Posted by **Willow** on Monday, February 23, 2009 at 4:29pm.

I have no idea what the system of equations would be for this problem, or how to find the system of equations.

Once I have the system of equations, I should be able to solve it myself.

Thanks! :)

- Algebra -
**Reiny**, Monday, February 23, 2009 at 4:42pmI used to encourage my students to make a chart for these kind of problems

the rows of the chart are the different situations and the columns would be titled

D(distance) R(rate) and T(time)

............D ........R ......T

1st train: 75t ------ 75 ---- t

2nd train: 125(t-2)-- 125 --- t-2

didn't they travel the same distance?

so 125(t-2) = 75t

Notice I only used one variable, if your teacher insists that you use two of them,

define first time as x

the second time as y

then the difference in their times is 2

---> x - y = 2

and the second equation would be 75x = 125y

- Algebra -
**Damon**, Monday, February 23, 2009 at 4:42pmTrain 1 travels for time t at 75 km/hr

Train 2 travels for time (t-2) at 125 km/hr

they both go the same distance

distance = rate * time

therefore

75 t = 125 (t-2)

- Question -
**Willow**, Monday, February 23, 2009 at 4:52pmYou see, here's what I did.

I changed the "t" in the equation that both of you gave me (75t=125(t-2)) to an x so I could use elimination to solve the problem.

That made that equation be

125x - 250 = 75x

+

75x = 125 y

That's where my problem comes along... it gets all weird and doesn't work. Is there another different equation I could have for the first equation in x and y form?
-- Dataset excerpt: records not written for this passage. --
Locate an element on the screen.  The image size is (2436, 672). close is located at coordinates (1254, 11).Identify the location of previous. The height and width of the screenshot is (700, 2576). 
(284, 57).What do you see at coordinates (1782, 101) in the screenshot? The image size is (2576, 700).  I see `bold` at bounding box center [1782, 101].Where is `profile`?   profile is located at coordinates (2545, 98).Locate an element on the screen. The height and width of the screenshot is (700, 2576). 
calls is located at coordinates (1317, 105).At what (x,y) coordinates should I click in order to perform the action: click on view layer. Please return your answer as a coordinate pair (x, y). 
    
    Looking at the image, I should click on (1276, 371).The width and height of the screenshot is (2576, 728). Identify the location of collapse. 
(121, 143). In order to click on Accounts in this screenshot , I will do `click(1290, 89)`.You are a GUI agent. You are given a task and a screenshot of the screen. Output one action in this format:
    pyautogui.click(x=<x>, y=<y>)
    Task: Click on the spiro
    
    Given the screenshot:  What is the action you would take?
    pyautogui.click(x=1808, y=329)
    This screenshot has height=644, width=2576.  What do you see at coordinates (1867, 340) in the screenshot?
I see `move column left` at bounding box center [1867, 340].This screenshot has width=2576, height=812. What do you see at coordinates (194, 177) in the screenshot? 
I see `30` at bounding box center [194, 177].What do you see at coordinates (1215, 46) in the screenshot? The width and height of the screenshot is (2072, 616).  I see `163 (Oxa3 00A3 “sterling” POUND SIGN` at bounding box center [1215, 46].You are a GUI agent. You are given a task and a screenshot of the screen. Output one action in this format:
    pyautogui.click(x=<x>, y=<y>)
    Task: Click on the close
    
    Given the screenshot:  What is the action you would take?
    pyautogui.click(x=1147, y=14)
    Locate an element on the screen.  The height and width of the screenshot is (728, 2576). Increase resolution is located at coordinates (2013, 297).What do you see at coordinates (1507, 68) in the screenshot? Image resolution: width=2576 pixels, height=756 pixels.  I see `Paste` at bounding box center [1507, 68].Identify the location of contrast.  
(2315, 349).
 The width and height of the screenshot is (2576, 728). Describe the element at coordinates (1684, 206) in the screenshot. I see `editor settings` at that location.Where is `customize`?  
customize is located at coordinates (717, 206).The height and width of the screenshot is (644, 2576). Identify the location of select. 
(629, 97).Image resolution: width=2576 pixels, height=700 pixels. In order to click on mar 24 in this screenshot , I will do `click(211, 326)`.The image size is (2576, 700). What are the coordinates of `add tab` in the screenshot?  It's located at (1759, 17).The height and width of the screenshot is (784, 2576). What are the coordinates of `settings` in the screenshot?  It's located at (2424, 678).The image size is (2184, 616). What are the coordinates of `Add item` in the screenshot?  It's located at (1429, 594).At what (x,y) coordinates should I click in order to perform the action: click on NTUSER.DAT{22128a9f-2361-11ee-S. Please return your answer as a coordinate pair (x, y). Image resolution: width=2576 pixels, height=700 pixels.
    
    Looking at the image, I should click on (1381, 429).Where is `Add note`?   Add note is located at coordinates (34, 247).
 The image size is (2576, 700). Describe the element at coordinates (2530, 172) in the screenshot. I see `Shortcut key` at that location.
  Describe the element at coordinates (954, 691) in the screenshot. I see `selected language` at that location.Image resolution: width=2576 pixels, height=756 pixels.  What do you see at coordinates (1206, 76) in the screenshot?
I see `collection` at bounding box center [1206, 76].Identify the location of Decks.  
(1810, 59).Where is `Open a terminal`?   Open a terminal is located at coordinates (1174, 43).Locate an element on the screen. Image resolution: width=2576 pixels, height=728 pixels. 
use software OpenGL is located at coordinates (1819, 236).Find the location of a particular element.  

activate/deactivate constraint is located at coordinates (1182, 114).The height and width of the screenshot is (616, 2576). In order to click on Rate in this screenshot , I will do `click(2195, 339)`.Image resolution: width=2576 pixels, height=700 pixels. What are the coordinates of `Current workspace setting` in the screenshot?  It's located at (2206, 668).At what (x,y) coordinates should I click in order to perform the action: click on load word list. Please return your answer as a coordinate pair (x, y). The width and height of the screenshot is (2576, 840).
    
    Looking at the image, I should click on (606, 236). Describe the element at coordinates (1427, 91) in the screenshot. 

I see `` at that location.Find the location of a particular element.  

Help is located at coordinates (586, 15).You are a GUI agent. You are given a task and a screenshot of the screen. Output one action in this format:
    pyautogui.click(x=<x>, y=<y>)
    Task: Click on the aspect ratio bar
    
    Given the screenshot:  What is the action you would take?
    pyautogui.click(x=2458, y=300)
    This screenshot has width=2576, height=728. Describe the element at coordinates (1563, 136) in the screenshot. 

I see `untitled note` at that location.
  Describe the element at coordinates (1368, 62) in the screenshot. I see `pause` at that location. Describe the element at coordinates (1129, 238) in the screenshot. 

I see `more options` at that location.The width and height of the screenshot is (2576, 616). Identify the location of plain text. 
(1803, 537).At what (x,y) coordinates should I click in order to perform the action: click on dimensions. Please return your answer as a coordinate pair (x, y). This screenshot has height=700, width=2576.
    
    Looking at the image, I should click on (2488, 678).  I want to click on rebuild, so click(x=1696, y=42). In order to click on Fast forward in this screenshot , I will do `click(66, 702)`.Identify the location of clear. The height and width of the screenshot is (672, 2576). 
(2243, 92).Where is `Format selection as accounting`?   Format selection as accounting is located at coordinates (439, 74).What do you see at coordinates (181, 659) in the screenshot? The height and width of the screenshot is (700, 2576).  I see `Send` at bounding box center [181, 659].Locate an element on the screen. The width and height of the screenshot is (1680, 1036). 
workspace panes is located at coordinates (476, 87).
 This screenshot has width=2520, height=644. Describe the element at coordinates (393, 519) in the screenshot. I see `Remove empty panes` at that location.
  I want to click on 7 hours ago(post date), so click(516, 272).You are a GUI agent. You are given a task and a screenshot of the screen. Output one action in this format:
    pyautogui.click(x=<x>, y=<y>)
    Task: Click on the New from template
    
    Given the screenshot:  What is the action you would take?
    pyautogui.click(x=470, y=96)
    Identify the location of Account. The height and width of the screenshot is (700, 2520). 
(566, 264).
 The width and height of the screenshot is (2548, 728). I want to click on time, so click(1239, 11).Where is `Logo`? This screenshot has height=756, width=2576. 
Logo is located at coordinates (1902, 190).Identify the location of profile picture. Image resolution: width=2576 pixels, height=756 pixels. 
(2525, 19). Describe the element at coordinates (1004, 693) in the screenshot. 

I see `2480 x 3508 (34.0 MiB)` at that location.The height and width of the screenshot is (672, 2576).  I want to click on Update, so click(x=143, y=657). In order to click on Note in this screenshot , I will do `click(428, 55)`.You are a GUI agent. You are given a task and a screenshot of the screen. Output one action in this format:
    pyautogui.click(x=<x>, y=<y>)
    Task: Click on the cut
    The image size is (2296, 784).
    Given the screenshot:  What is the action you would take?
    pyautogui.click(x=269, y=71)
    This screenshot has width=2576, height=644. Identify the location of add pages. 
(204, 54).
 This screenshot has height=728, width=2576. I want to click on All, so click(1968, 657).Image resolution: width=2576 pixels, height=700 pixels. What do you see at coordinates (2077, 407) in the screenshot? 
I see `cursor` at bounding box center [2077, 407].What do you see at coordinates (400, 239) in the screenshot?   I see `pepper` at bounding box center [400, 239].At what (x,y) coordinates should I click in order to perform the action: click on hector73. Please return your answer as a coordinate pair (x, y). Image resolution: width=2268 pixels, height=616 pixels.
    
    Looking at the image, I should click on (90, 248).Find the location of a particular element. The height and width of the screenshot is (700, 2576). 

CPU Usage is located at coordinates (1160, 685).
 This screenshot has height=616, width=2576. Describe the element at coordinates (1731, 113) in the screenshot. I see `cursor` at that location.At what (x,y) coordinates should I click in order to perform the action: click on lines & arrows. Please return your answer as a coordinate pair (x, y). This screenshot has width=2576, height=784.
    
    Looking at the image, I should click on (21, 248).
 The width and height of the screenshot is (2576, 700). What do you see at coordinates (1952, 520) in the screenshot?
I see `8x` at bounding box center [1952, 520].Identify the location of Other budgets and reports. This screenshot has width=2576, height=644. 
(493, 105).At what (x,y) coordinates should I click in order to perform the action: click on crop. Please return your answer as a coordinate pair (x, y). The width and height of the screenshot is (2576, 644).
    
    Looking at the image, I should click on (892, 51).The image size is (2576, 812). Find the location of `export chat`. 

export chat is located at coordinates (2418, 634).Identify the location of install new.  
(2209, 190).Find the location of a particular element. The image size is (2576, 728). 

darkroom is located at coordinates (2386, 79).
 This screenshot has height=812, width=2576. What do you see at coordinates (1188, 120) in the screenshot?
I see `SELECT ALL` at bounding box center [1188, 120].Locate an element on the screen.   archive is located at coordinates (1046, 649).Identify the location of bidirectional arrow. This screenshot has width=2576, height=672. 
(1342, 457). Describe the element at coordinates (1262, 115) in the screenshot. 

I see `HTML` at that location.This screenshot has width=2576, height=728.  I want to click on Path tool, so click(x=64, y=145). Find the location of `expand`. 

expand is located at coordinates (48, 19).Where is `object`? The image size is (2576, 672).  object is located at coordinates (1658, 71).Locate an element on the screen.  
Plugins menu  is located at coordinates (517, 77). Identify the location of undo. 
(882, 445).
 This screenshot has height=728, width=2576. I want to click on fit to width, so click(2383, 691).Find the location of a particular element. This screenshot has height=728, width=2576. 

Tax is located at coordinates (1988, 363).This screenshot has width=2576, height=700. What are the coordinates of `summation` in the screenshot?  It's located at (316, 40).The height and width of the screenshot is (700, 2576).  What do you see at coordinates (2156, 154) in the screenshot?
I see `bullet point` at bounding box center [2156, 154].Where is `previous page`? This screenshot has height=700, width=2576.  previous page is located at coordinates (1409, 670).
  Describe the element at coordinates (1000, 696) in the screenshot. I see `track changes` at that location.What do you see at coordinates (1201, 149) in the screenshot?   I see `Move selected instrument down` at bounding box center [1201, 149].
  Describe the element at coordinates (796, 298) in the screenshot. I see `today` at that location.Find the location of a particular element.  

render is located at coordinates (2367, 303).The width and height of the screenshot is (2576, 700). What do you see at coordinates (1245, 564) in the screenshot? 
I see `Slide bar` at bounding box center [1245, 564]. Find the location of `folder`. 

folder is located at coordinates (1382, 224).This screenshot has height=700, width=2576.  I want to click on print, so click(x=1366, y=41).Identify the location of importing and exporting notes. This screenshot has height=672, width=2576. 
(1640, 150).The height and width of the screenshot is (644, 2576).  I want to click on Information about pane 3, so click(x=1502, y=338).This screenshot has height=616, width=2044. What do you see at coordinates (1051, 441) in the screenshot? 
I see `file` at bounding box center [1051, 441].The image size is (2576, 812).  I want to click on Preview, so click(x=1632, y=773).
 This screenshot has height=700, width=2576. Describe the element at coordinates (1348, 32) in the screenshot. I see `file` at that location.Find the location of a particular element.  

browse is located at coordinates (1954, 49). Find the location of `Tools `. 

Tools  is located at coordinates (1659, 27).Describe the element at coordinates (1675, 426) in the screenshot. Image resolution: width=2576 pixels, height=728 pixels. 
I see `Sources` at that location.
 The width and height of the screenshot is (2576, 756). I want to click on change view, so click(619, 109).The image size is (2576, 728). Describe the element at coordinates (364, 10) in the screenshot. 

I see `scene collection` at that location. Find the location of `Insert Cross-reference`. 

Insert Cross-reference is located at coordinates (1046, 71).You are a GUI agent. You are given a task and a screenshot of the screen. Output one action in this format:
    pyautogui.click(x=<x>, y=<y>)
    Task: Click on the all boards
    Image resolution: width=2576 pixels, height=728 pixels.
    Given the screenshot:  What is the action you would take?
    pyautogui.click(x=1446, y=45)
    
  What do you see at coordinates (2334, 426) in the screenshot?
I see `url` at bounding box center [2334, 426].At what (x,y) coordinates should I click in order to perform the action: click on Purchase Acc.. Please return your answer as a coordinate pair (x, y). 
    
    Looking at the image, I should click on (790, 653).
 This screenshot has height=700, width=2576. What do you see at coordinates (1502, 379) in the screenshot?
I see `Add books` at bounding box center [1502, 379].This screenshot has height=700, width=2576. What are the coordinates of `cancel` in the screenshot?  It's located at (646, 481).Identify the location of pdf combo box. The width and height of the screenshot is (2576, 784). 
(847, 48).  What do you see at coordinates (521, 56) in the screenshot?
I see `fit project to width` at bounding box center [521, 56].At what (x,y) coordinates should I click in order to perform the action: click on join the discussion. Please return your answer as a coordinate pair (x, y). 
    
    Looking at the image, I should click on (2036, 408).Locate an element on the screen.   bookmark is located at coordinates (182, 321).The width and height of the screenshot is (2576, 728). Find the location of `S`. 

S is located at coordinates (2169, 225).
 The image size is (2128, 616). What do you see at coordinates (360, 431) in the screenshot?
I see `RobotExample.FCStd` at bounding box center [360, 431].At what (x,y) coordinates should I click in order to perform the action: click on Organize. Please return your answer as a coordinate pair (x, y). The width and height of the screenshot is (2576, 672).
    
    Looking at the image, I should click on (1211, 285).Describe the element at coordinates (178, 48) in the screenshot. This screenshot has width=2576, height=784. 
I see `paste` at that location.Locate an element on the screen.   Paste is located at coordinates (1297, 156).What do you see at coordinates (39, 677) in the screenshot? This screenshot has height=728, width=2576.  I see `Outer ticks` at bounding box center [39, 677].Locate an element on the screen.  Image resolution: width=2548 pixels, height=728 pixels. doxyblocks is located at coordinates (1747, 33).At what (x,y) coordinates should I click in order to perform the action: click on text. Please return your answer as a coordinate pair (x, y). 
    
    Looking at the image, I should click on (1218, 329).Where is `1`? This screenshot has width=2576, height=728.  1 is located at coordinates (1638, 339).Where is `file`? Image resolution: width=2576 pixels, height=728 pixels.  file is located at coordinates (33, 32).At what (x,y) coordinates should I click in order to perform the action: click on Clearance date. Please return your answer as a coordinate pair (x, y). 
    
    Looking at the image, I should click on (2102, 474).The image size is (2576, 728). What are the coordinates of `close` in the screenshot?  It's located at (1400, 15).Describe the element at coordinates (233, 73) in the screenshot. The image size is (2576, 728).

Because I know that the second equation is basically the same as the first just w/ x's and y's, so is there another totally different equation?

Thanks! :)

- Algebra -
**Reiny**, Monday, February 23, 2009 at 5:01pmYou can't just toss around x's and y's indiscriminately.

I gave you the corresponding equations if you have to use x and y

your equation of 75x = 125y contradicts your equation 125x - 250 = 75x

Of course things got weird.

you don't have an equation that states that the difference in their times is 2

Read my alternate solution.

- Algebra -
**Willow**, Monday, February 23, 2009 at 5:06pmOh, I kind of skimmed what you said and didn't notice the x-y=2... I'm sorry!

Thanks so much though! :)

P.S: Is the correct answer 375 miles away from the station, meaning x=5 and y=3?

- Algebra -
**Damon**, Monday, February 23, 2009 at 5:06pm125x - 250 = 75x

+

75x = 125 y

------------------------

but what is y in your system?

You have just written the same fact twice.

To make a system of two equations you need to state two facts

first they go the same distance, at 75 for x hours and the other at 125 for y hours

that is your

75 x = 125 y

now the other fact you are given is

x = y + 2

multiply that by 75 to use elimination

75 x = 75 y + 150

so

0 = 125 y - 75 y -150

150 = 50 y

y = 3

then go back for x

x = y+2 = 5